United Nations Secretary-General Hon. Kofi Annan
President of the United Nations General Assembly, Hon. Jan Kavan
Special Representative of the Secretary-General for UNMISET Hon. Kamalesh Sharma
Members of the United Nations Security Council
Ambassadors interested in East Timor

Dear Excellencies:

In less than one year, the United Nations Mission in Support of East Timor (UNMISET) will be over. This mission, the third UN mission here since 1999, has accomplished much but has left much to be accomplished.

As you discuss the final months of UNMISET, and what form United Nations support for East Timor will take after June 2004, there are many factors to be considered. We are writing to offer a perspective from East Timorese civil society. La’o Hamutuk has monitored and interacted with UNAMET, UNTAET and UNMISET over the last four years, and we hope our suggestions are useful.

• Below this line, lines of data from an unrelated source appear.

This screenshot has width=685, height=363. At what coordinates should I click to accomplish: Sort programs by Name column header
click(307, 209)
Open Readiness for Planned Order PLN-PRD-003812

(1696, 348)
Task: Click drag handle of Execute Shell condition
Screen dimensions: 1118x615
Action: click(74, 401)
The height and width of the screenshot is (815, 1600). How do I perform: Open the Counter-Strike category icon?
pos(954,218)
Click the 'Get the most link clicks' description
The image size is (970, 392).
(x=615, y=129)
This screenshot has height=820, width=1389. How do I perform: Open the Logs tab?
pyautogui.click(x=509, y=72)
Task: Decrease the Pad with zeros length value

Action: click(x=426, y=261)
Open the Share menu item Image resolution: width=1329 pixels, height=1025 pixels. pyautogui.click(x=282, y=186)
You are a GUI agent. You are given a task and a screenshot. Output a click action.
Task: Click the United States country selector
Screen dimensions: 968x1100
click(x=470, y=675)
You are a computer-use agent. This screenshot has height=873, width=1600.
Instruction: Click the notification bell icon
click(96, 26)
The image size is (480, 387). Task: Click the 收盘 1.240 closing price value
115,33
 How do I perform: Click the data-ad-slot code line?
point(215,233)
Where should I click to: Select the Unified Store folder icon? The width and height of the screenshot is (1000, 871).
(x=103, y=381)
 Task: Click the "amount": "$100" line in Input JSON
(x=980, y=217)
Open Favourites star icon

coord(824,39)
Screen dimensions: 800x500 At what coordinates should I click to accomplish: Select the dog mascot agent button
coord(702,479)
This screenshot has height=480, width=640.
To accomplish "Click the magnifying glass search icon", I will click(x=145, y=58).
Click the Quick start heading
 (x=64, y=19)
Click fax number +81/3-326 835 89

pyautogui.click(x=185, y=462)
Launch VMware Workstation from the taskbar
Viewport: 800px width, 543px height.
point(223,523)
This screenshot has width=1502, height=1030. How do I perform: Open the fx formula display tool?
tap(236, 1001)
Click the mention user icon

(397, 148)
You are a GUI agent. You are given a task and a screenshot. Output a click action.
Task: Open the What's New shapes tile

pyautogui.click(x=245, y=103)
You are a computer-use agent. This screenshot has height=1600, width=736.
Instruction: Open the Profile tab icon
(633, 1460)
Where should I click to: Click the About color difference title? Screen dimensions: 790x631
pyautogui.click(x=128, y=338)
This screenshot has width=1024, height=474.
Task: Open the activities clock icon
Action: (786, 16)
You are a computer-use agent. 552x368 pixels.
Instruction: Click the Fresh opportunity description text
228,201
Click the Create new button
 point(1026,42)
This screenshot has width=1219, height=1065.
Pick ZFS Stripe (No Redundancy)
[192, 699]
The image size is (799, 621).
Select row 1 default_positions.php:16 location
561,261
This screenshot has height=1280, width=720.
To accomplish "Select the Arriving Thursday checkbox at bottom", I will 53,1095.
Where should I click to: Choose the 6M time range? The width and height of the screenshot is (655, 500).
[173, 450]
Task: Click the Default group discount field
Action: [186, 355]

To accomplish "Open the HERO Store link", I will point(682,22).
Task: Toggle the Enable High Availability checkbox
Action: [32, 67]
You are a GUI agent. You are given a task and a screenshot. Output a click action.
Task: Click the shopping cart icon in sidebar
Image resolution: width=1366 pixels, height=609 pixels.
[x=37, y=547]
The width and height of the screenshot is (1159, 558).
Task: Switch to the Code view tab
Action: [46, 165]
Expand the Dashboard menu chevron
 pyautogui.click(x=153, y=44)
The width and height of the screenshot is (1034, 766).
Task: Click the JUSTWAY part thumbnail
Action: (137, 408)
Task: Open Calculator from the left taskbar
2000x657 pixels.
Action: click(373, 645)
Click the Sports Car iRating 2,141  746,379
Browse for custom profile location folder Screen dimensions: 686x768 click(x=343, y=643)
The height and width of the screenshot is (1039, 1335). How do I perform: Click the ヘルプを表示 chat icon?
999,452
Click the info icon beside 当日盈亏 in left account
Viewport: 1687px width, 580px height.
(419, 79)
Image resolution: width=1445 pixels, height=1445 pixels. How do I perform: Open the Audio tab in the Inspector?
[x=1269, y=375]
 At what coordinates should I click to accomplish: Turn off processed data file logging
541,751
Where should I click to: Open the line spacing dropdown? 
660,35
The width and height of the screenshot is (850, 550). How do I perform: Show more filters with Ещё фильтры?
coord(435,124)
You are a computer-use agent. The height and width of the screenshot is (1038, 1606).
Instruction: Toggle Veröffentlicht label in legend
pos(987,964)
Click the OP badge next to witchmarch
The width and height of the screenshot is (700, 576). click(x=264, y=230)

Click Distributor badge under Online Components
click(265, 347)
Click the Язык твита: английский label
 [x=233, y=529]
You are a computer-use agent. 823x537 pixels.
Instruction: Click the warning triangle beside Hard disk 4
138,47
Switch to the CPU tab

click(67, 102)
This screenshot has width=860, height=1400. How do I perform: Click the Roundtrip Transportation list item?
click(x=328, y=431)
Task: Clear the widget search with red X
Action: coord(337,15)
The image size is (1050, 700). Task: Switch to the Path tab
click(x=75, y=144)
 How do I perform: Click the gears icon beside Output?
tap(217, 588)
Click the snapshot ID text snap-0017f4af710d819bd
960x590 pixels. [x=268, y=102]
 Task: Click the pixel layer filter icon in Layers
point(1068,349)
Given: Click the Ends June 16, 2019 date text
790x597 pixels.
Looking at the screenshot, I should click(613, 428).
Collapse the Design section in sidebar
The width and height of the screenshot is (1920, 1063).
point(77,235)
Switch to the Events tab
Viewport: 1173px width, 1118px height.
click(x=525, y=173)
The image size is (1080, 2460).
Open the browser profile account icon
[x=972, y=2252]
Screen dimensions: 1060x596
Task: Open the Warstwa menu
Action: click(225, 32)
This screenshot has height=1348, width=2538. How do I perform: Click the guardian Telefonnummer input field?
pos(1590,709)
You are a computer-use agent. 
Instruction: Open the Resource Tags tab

Much has been written about “lessons learned” from UNAMET and UNTAET, and we will not repeat those conclusions. Rather, we would like to highlight the fundamental difficulty of supplying government or advice from afar, using personnel and institutions that are not accountable to the people they are intended to govern. We believe that the concept of a United Nations Transitional Administration is problematic, and that UNTAET barely overcame the challenges stemming from using personnel, “volunteers,” and consultants who were answerable to structures and regulations designed and managed by an institution on the other side of the world. UNTAET’s mandate was mostly over by the time it understood that “transitional” was more important than “administration” in its name, that its primary purpose was to provide capacity and structures which would enable the newly-independent nation of East Timor to govern itself.

For UNMISET, with “support” as its middle name, the intention is clearer and more democratic. Nevertheless, we believe that there are serious shortcomings in how UNMISET has performed during its first 14 months, and we offer some suggestions as to how the remaining time can be used more effectively.

We believe that the international community has a continuing obligation to provide support for Timor Leste. For a quarter-century, international hypocrisy and deliberate neglect allowed Indonesia to inflict an illegal, brutal occupation. Even in 1999, when the United Nations finally decided to take effective action, international deference to the fiction of Indonesian sovereignty facilitated pre- and post-ballot terror and devastation by Indonesian’s military forces. East Timor still suffers from the legacies of 24 years of crimes against humanity, for which the international community has largely failed to hold the perpetrators accountable.

In a just international order, the powers that supported Indonesia’s occupation and failed to prevent the destruction of 1999 would pay reparations to the people of East Timor. But even in today’s world order, the international community, including the United Nations, has an obligation to finish tasks that it has started. Furthermore, the world owes some honesty and consideration to the people of East Timor, who were neglected for so many years, and were then subject to pioneering projects in transitional government and post-conflict reconstruction, development and justice. Where those experiments are failing, the responsibility remains with the international community to set them right.
According to Security Council Resolution 1410, “UNMISET will, over a period of two years, fully devolve all operational responsibilities to the East Timorese authorities as soon as is feasible, without jeopardizing stability.” That two-year period is more than halfway over, and it is a good time to look at what international responsibilities remain today, and which will remain after May 2004.

We have a continuing concern that many Mission activities do not adequately address the post-UNMISET period, when East Timorese will be responsible to carry out functions currently performed by international staff and advisors. One improvement would be to provide trainings, training materials, and other information in languages understood by most people in this country: Tetum and Bahasa Indonesia, and to hire international personnel who can communicate in those languages.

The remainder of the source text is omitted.